English contract law case

The Medina (1876) 2 PD 5 is an English contract law case, regarding the voidability of an agreement and a restitutionary award where the court finds that agreement is procured under extortionate circumstances.

==Facts==
On a voyage from Singapore to Jeddah, The Medina hit Parkin Rock, part of the Hanish Islands in the Red Sea, and was wrecked. It had 550 pilgrims on board, who were taken by lifeboats to the rocks. The Timor answered a distress signal but refused to take the refugees to Jedda unless the master of The Medina paid £4,000. The master agreed. But when they were safe, the master refused to pay. The captain of The Timor claimed the money in court.

==Judgment==
The Court of Appeal held that the £4,000 was excessive, and so only £1,800 would be awarded.

James LJ said it was ‘a very exorbitant sum for only a few days’ work… having regard to the particular circumstances, that pressure was exercised’.
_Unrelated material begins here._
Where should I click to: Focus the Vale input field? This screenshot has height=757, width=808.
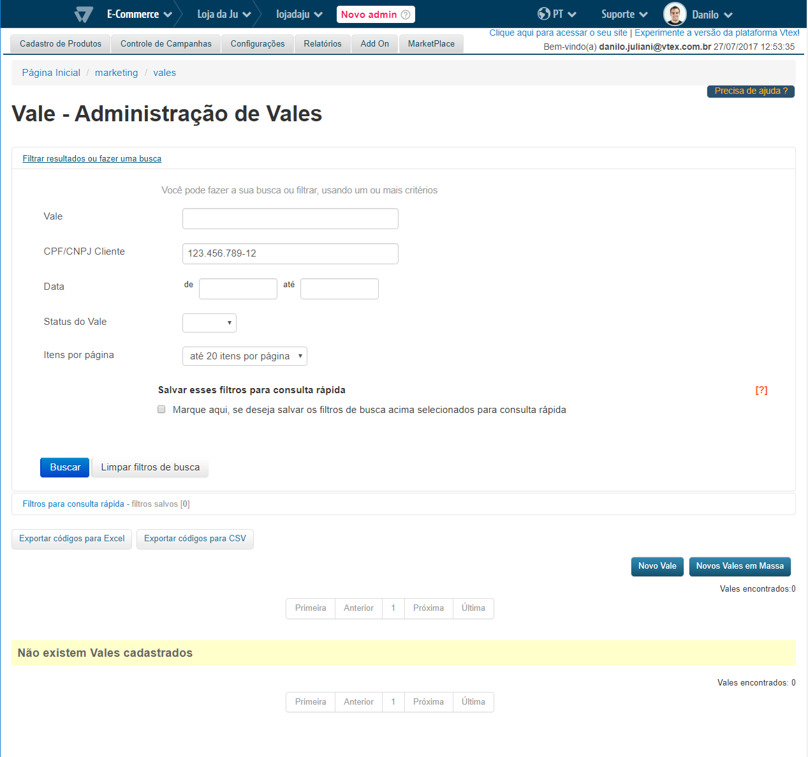(x=290, y=218)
Baggallay JA said it was ‘very large in comparison with the services rendered’ leading ‘to the conclusion that there may have been some unfair dealing’. The ‘captain of the Medina was bound to accept any terms which were pressed upon him by the Timor.

Brett JA said the standard rule is that,

where there is an agreement made by competent persons and there is no misrepresentation of facts, the agreement ought to be upheld, unless there is something very strong to shew that it is inequitable.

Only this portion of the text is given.